In MegaParsec is there a way of anding 2 parsers? - parsing

If I have a parser like:
notZeroOrOne :: Parser Char
notZeroOrOne = noneOf ['0' , '1']
Is there a way I can combine the rules of another parser like digitChar so I can get a parser that will only pass if both parsers would pass?
Something like
biggerThanOne :: Parser Char
biggerThanOne = digitChar && notZeroOrOne

As user2407038 suggests in the comments, it's achievable using the lookAhead function.
biggerThanOne :: Parser Char
biggerThanOne =
lookAhead digitChar *> notZeroOrOne
However, the parsers are sequential by nature, so it's both more efficient and comprehendable to apply the sequential logic. E.g., using the Monad instance of Parser:
biggerThanOne :: Parser Char
biggerThanOne =
do
c <- digitChar
if c /= '0' && c /= '1'
then return c
else unexpected "Not bigger than one"

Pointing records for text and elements
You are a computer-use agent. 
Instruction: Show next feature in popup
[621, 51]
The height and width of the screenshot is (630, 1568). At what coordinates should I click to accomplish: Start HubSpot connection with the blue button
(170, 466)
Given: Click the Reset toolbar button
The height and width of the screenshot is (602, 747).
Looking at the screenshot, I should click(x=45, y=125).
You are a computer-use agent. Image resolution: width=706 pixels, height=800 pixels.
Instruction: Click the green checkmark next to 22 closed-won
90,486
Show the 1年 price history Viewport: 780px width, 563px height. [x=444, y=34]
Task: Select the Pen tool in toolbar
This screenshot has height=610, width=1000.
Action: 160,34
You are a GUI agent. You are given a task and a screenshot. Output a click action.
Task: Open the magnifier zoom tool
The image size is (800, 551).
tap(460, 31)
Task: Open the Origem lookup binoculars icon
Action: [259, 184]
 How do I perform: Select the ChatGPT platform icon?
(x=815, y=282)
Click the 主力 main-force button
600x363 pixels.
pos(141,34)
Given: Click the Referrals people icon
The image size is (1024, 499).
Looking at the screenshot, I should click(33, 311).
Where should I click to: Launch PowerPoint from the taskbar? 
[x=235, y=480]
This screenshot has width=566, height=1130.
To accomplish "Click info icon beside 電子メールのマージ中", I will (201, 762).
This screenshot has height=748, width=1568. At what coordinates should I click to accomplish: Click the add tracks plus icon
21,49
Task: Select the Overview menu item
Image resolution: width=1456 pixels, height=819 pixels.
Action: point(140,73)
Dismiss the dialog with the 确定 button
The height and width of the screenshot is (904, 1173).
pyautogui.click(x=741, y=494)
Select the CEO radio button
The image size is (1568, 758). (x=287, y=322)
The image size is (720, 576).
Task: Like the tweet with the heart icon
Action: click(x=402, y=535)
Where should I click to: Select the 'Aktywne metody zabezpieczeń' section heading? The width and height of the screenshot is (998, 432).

◆ **Written problem 1**: In the MegaParsec thread, which function does the reply say makes combining the two parsers achievable?
◆ **Written problem 2**: Please rewrite the MegaParsec thread, beginning at the words "If I have a" and stopping after "the lookAhead function.", and substitute "notBinaryDigit" for "notZeroOrOne".
Rely only on the text for what comes next.

◆ **Task solution 1**: The lookAhead function.

◆ **Task solution 2**:
If I have a parser like:
notBinaryDigit :: Parser Char
notBinaryDigit = noneOf ['0' , '1']
Is there a way I can combine the rules of another parser like digitChar so I can get a parser that will only pass if both parsers would pass?
Something like
biggerThanOne :: Parser Char
biggerThanOne = digitChar && notBinaryDigit

As user2407038 suggests in the comments, it's achievable using the lookAhead function.